_Instructions for the task:_ Write out the full listing again. Make no alterations.

(Input material Opens)

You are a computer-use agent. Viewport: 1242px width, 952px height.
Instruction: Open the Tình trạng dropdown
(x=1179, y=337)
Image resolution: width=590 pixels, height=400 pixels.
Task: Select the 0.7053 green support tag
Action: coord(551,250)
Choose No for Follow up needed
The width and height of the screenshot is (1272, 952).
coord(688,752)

(Input material Closes)

_Result of this exercise:_
You are a computer-use agent. Viewport: 1242px width, 952px height.
Instruction: Open the Tình trạng dropdown
(x=1179, y=337)
Image resolution: width=590 pixels, height=400 pixels.
Task: Select the 0.7053 green support tag
Action: coord(551,250)
Choose No for Follow up needed
The width and height of the screenshot is (1272, 952).
coord(688,752)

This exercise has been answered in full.